### Data shown
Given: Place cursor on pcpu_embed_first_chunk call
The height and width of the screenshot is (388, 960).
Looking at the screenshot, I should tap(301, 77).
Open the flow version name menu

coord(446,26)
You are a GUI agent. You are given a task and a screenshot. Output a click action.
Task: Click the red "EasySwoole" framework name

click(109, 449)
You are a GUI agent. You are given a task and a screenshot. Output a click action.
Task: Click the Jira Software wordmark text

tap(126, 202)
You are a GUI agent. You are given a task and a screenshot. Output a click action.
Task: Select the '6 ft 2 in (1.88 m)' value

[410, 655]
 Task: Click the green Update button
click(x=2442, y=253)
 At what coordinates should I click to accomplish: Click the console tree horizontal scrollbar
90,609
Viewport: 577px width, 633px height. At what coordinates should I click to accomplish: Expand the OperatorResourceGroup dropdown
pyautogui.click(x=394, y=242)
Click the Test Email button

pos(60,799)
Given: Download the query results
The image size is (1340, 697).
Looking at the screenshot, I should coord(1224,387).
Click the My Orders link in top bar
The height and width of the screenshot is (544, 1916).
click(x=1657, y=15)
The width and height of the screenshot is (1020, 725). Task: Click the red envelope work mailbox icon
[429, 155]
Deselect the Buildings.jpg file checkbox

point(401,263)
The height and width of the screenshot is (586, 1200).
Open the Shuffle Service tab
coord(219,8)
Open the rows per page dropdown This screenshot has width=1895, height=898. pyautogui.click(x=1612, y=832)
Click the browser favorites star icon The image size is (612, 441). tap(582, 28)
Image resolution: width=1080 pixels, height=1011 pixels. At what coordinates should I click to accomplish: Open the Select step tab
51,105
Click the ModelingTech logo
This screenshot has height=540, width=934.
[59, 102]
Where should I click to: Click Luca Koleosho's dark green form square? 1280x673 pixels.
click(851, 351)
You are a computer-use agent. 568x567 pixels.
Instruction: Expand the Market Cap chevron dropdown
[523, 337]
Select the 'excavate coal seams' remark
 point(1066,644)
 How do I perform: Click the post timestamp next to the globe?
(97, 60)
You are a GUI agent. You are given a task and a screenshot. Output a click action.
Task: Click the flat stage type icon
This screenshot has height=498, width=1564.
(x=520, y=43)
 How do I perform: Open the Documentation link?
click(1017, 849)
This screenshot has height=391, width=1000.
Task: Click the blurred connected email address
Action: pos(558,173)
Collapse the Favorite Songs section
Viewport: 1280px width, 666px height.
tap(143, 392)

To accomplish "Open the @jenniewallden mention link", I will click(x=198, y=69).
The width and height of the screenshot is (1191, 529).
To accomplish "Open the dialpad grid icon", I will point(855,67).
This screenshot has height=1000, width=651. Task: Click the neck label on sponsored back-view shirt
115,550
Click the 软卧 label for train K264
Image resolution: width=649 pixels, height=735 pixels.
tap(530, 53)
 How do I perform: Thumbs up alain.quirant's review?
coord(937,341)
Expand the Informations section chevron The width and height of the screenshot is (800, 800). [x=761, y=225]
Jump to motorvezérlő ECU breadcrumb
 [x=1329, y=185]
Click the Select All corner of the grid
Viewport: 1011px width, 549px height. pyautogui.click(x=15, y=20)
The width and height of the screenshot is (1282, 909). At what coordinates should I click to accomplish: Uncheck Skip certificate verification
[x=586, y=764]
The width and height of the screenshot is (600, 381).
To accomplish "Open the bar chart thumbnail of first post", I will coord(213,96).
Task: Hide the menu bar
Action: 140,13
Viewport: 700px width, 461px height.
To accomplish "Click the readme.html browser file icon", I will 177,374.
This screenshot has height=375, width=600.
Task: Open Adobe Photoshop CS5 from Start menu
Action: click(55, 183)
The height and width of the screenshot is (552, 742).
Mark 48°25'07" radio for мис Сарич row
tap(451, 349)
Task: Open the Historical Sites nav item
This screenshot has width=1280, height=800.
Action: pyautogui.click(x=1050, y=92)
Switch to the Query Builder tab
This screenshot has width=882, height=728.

### What to work on
Please state how many lines in the listing hold the string "section", giving the number alone.

### Solution
2